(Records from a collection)
* * * * * * *
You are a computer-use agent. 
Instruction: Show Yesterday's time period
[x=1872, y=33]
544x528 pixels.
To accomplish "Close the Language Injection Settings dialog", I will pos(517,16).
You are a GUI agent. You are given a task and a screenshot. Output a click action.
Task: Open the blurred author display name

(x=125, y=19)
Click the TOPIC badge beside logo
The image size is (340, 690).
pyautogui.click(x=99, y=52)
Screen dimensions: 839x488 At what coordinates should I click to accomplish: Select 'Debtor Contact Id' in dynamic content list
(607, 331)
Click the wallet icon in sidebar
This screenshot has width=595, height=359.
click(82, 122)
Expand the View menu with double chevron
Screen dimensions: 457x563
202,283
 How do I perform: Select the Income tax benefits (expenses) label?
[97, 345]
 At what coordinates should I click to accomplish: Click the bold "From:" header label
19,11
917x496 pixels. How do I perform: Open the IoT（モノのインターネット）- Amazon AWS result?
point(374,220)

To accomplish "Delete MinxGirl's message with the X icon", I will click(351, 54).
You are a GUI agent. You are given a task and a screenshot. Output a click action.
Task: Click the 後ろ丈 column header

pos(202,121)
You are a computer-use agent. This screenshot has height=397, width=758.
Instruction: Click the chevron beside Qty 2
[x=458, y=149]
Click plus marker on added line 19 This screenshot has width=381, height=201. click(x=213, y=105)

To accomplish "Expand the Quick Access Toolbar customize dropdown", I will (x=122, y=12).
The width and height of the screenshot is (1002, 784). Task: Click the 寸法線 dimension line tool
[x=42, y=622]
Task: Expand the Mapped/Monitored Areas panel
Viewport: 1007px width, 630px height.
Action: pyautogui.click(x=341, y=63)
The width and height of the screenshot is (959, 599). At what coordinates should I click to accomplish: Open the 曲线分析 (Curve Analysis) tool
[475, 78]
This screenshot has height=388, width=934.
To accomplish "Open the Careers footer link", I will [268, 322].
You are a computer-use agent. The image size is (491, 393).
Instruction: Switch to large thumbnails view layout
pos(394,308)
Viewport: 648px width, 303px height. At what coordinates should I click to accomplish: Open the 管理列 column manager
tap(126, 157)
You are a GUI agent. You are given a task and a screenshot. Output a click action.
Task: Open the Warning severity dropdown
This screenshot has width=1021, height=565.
* * * * * * *
**Exercise:**
Convert everything above, from the line containing "will (x=122, y=12)." down to the line containing "pos(394,308)", into a two-column CSV with one row per record. Put each record's text under the header instruction and its answer under the header coordinates, and quote every field with its line breaks turned into spaces.

**Worked answer:**
instruction,coordinates
"To accomplish ""Expand the Quick Access Toolbar customize dropdown"",","I will (x=122, y=12)."
"The width and height of the screenshot is (1002, 784). Task: Click the 寸法線 dimension line tool","[x=42, y=622]"
"Task: Expand the Mapped/Monitored Areas panel Viewport: 1007px width, 630px height.","Action: pyautogui.click(x=341, y=63)"
"The width and height of the screenshot is (959, 599). At what coordinates should I click to accomplish: Open the 曲线分析 (Curve Analysis) tool","[475, 78]"
"This screenshot has height=388, width=934. To accomplish ""Open the Careers footer link"",","I will [268, 322]."
"You are a computer-use agent. The image size is (491, 393). Instruction: Switch to large thumbnails view layout","pos(394,308)"